Личность и пространство в прозе Василия Шукшина
На родине, как в космосе.... Станислав КУНЯЕВ
Сегодня, спустя 45 лет со дня смерти Василия Шукшина, его знаменитый вопрос «Что с нами происходит?», философски ёмкий, взывающий к осознанности, к строгому замеру духовного пульса, продолжает звучать, обрастает новыми смыслами, тревогами и ожиданиями. Что с нами происходит сейчас, на исходе второго десятилетия ХХI века, среди “райских кущ” консьюмеризма (его грядущее торжество было проницательно угадано Шукшиным), у подножия храма Успеха, в условиях ценностной нищеты и информационного переизбытка? «Нам бы про душу не забыть…» – напоминает Шукшин, писатель-философ, мастер экзистенциального вопроса и психологической загадки, художник, чуткий к диалектике, и прежде всего – к диалектике души; прозаик, подобно Чехову, исследовавший проблему отчуждения человека от самого себя, своей природы и подлинности. В мировом искусстве ХХ века эта проблема была поставлена ребром – в наши дни ее острота не только не притупилась, а достигла “нанотехнологического” уровня.
Будучи писателем глубоко национальным, Шукшин, подобно Валентину Распутину и Василию Белову, достиг в своем творчестве всечеловеческих высот. Глубокий анализ русского национального характера позволил писателю проникнуть в самую суть человечности, в «ядро» духовности, которая проявляется как «воля к смыслу» (В. Франкл), устремленность человеческого духа к «соборности», к единству с ближним и причастности всему живому на земле. Оттого в «деревенской» прозе Шукшина нет ни тени провинциальности – это классическая русская проза, в которой угадывается и «величие замысла», и «нерукотворность» художественной формы.
В своих произведениях Шукшин создал философию личности, которой чужда духовная «летаргия», не имеющая строгой «прописки» – городской ли, деревенской ли… С духовной мертвенностью, по Шукшину, можно встретиться и в деревне: от бездушия, безмыслия, отчужденности друг от друга не застрахованы ни «сельские жители», ни городские. И даже «почва», корни, вековые устои не спасают от этого душу, позволившую себе «лениться», забыть самое себя и уплыть вниз по летейскому течению.

*Задания*.
**A.** Назовите всех писателей, с которыми фрагмент о прозе Шукшина сравнивает Шукшина через слово «подобно».
**B.** Сколько лет, согласно фрагменту о прозе Шукшина, прошло со дня смерти писателя?
**C.** Перепечатайте часть фрагмента о прозе Шукшина. Начните со слов «В своих произведениях» и закончите словами «по летейскому течению.».

*Исходные данные*.
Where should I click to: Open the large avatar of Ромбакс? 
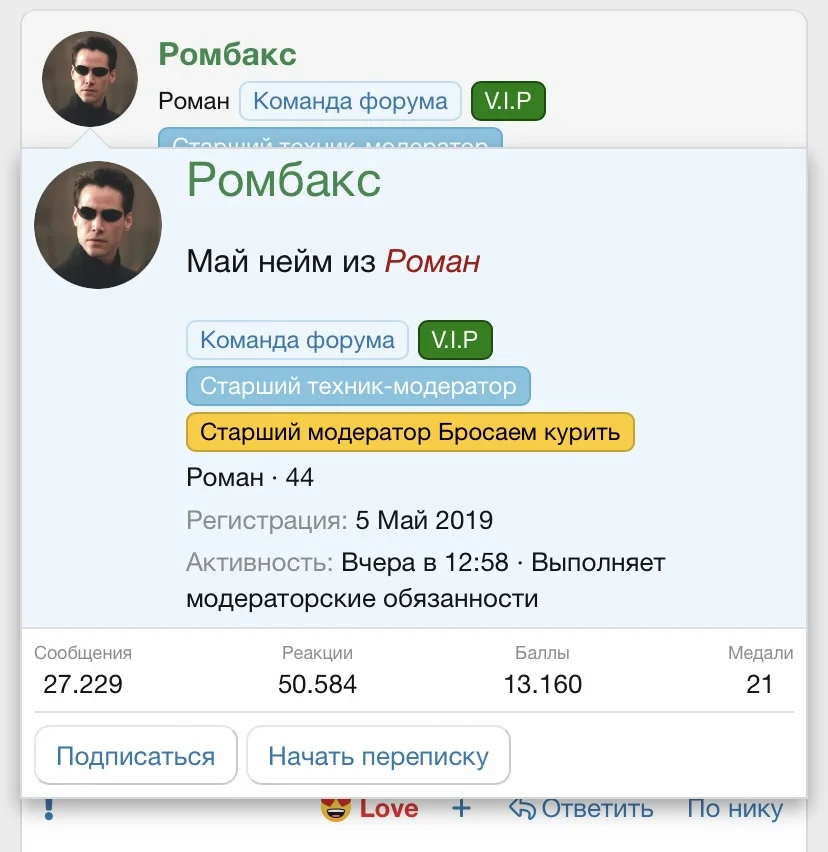97,224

*Ответы*.
**A.** Чехов, Валентин Распутин, Василий Белов

**B.** 45 лет

**C.**
В своих произведениях Шукшин создал философию личности, которой чужда духовная «летаргия», не имеющая строгой «прописки» – городской ли, деревенской ли… С духовной мертвенностью, по Шукшину, можно встретиться и в деревне: от бездушия, безмыслия, отчужденности друг от друга не застрахованы ни «сельские жители», ни городские. И даже «почва», корни, вековые устои не спасают от этого душу, позволившую себе «лениться», забыть самое себя и уплыть вниз по летейскому течению.